[Opening Given records section]

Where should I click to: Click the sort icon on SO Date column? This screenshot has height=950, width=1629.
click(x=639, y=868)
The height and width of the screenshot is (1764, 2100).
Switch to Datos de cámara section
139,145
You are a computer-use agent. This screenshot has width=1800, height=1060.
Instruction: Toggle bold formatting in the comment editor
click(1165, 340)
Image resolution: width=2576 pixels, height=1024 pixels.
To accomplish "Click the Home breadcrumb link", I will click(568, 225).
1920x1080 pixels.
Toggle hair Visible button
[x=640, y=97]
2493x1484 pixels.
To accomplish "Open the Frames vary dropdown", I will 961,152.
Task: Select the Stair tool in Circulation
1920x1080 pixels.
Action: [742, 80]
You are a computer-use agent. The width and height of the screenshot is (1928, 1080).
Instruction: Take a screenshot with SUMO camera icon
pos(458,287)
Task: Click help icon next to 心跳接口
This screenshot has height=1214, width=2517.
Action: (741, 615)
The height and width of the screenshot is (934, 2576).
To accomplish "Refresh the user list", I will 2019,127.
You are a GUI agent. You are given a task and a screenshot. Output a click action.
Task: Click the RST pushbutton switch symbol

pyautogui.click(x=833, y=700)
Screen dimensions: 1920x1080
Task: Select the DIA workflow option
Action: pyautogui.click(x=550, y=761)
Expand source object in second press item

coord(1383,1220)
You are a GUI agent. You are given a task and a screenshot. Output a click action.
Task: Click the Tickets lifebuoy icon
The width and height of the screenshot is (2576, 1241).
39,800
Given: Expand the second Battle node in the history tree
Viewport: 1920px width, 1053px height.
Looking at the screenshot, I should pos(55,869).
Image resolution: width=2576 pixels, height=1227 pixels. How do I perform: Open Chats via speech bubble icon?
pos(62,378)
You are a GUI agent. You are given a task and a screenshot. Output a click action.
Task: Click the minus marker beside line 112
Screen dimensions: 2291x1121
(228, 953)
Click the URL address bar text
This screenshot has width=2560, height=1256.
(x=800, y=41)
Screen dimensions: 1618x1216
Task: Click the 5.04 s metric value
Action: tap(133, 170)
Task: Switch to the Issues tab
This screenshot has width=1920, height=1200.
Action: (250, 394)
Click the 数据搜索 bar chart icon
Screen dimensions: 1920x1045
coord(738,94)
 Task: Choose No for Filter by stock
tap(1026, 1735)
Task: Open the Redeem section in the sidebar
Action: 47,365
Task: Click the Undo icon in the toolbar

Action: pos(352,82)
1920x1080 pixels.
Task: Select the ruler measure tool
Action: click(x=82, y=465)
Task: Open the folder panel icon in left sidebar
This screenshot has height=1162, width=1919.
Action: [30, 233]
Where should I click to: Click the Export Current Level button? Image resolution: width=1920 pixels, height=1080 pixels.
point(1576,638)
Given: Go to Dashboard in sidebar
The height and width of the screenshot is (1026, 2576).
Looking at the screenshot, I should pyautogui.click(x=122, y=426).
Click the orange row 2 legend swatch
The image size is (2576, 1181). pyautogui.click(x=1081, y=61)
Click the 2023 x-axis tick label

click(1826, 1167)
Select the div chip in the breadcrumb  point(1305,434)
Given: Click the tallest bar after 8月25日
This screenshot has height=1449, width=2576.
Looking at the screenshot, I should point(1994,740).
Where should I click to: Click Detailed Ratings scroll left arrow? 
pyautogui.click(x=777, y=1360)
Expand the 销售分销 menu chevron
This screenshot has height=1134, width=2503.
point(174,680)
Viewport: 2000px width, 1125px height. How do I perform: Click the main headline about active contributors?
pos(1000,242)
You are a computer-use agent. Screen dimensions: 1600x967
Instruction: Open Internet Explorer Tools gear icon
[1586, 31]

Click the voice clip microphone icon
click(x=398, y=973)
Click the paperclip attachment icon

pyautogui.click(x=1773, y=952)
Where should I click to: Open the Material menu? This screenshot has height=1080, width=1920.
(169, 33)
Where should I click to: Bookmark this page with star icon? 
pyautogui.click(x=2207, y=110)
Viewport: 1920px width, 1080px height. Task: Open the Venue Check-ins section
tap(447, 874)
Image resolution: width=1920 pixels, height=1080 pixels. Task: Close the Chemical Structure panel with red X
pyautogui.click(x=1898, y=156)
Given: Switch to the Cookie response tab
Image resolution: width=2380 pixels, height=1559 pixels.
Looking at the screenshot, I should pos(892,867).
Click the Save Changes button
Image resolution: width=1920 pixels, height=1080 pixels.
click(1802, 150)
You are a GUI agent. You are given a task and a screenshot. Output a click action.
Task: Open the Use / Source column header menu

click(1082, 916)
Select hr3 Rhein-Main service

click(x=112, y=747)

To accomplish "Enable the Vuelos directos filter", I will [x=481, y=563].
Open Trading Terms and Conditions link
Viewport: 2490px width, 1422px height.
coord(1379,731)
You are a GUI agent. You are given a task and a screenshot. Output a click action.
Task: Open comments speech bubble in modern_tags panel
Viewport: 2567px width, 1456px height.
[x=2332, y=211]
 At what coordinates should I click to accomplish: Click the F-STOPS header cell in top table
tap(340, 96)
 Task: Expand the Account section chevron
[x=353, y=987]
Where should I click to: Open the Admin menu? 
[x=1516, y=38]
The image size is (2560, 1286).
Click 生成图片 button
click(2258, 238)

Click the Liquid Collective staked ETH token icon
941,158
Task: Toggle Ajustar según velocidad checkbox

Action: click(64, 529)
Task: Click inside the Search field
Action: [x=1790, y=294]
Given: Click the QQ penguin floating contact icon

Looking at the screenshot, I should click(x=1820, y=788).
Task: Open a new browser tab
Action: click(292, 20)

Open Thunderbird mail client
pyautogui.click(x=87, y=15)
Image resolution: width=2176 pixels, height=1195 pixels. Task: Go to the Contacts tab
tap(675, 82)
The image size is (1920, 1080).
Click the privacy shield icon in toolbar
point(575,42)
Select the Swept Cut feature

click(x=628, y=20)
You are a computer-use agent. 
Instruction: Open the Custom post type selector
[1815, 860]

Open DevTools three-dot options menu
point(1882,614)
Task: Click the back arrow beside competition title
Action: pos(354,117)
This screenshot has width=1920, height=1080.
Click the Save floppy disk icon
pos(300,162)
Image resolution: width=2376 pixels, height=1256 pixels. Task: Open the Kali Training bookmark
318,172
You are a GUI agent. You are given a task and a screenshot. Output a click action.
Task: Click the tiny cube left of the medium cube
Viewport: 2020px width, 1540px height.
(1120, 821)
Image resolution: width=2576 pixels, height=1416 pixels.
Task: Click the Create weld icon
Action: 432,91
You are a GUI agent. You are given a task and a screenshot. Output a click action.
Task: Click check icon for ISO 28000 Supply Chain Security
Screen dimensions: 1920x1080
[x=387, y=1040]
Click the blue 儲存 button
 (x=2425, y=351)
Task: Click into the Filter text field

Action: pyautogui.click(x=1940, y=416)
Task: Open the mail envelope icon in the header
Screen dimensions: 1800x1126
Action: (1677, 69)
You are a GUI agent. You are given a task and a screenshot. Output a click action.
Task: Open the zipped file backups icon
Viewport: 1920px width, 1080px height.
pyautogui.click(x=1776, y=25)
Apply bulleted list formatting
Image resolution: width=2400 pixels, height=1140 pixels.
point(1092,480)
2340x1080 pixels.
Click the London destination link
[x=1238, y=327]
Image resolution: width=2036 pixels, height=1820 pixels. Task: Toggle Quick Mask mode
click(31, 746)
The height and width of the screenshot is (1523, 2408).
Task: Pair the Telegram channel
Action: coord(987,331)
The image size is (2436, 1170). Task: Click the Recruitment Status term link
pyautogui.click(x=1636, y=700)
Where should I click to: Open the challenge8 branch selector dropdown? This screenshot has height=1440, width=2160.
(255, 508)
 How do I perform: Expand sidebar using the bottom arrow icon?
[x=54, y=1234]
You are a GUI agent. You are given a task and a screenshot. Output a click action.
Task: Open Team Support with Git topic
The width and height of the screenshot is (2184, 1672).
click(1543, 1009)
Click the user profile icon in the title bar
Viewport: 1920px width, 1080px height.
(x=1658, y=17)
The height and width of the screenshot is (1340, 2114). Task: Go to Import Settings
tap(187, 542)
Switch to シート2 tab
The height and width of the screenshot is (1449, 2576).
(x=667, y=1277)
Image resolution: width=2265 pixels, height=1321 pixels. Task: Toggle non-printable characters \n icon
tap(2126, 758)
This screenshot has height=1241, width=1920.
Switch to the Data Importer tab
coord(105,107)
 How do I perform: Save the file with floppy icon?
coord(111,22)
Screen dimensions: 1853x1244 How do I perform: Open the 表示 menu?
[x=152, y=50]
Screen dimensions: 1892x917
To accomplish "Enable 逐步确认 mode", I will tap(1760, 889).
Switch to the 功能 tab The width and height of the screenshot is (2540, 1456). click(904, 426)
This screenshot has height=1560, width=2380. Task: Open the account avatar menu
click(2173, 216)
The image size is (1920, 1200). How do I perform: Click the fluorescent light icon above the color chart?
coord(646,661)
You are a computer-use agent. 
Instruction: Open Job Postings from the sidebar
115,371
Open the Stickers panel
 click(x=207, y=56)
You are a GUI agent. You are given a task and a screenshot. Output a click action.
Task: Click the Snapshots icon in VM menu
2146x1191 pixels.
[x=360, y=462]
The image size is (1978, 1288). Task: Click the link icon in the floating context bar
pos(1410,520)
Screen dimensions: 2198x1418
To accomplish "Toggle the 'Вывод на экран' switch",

[Closing Given records section]

What to produce: Among the entries, count the lines that hold "user". Reply with the count only.

Expected answer: 2